### Task requirements
Take each line of the data that contains the string "icon" and copy it.

Collected data entries:
□ □ □
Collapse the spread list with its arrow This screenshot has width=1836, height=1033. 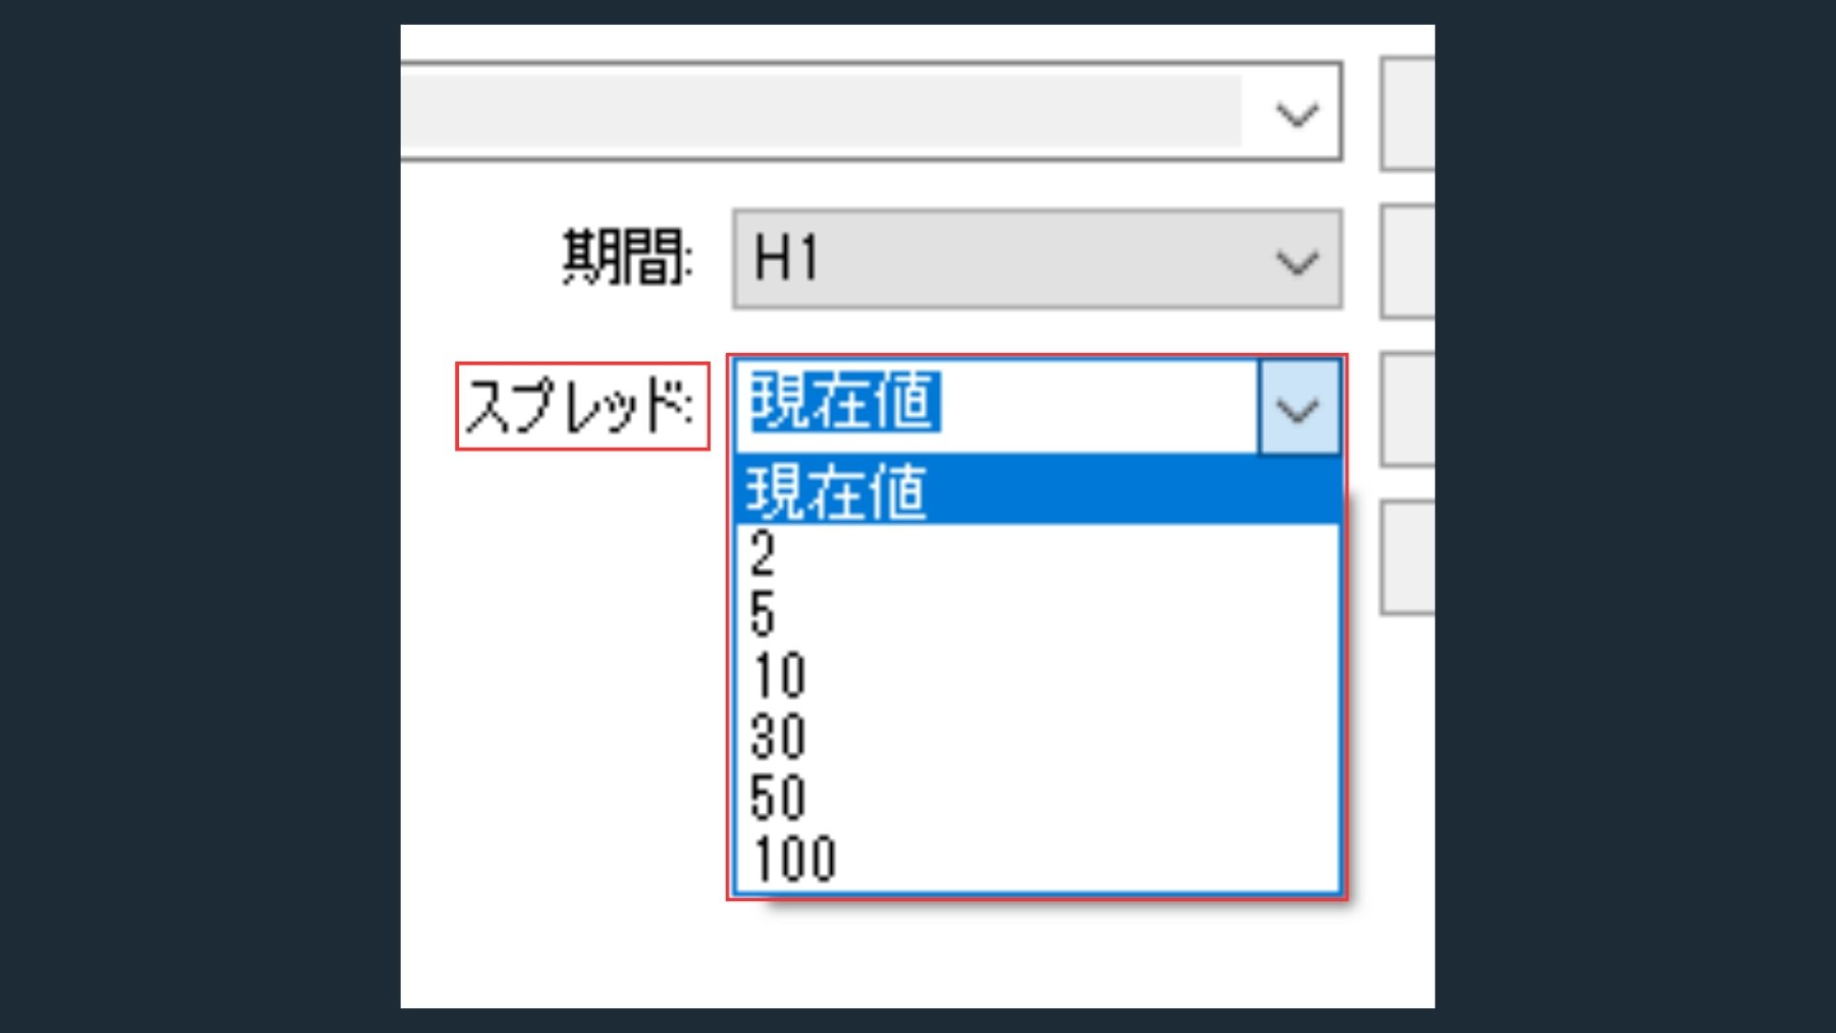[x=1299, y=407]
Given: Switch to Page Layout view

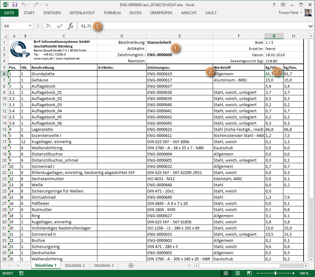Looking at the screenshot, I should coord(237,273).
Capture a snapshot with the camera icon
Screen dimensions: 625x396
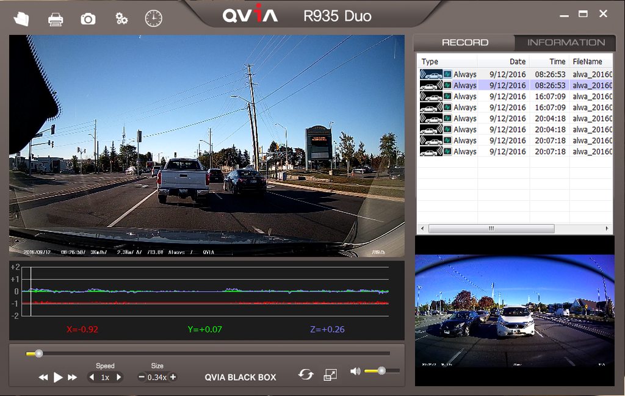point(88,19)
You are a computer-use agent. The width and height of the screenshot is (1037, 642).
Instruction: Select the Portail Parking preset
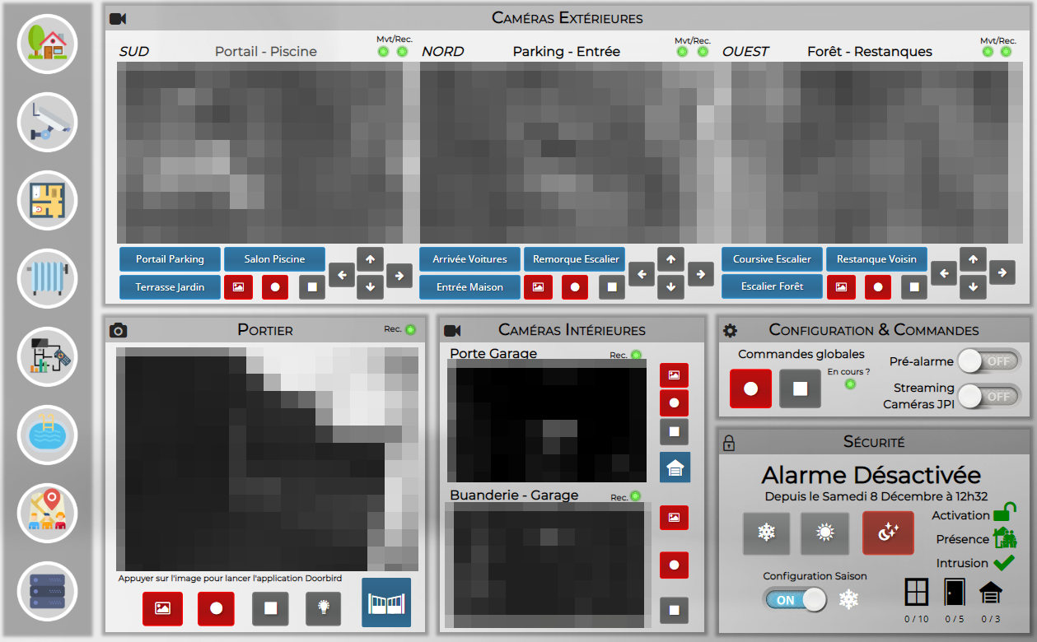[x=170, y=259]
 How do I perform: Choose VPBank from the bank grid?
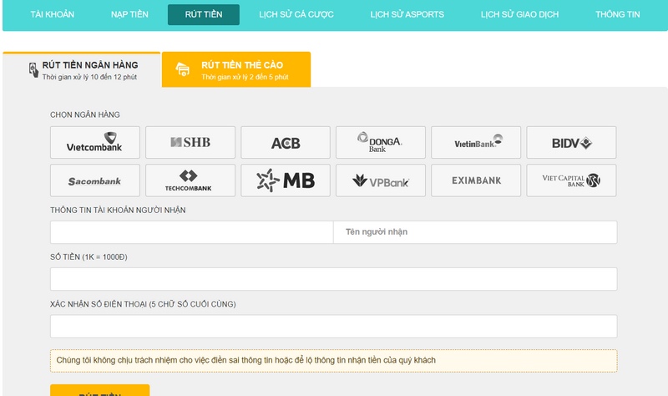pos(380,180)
□ □ □
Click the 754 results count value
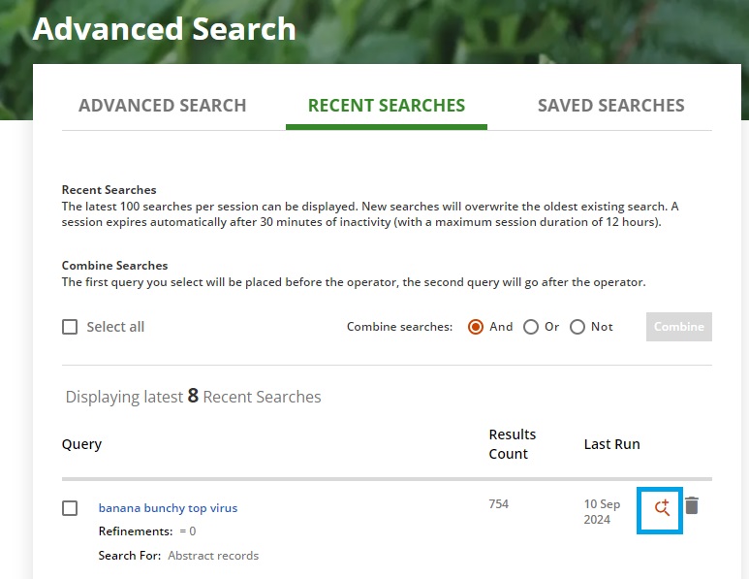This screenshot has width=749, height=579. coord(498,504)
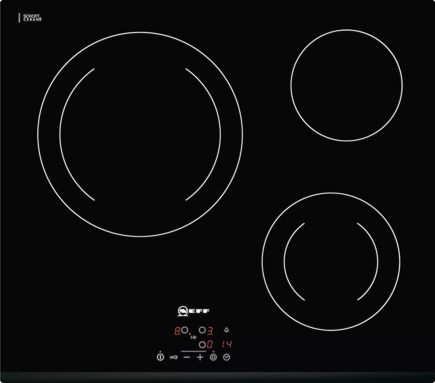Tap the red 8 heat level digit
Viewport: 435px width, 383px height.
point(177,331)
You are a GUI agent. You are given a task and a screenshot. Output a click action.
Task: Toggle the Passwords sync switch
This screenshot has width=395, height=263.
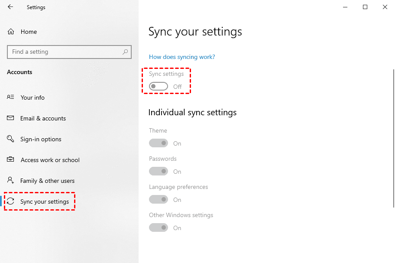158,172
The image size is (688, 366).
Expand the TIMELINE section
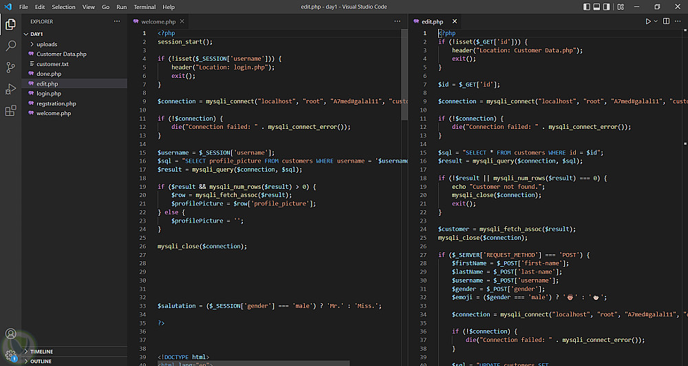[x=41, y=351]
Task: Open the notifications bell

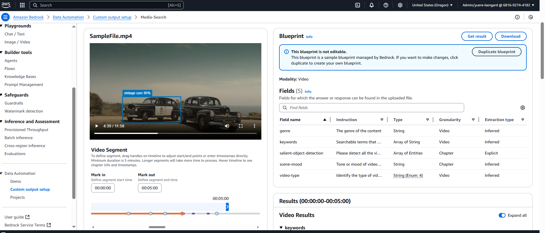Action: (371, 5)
□ □ □
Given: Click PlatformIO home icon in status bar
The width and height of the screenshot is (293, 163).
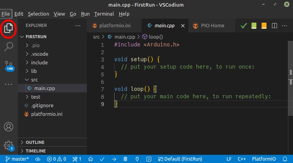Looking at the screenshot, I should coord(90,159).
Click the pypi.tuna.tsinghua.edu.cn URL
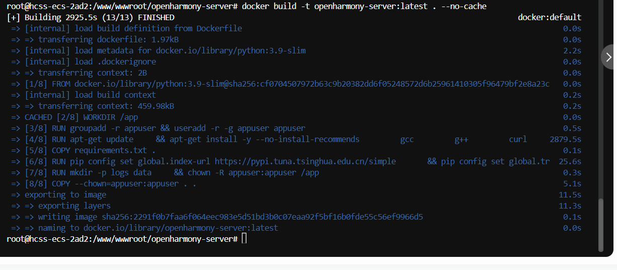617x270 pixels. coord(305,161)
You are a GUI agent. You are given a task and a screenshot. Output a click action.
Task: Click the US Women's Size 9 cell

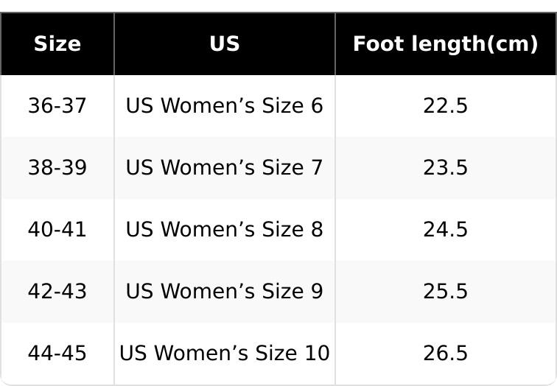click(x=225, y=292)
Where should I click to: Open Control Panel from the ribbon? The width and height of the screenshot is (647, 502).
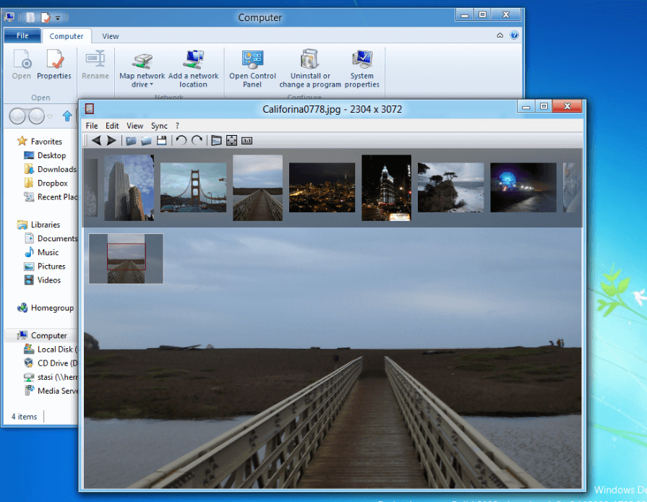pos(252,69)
□ □ □
### The completed task
Capture a snapshot with the camera icon
Given: Click PlatformIO home icon in status bar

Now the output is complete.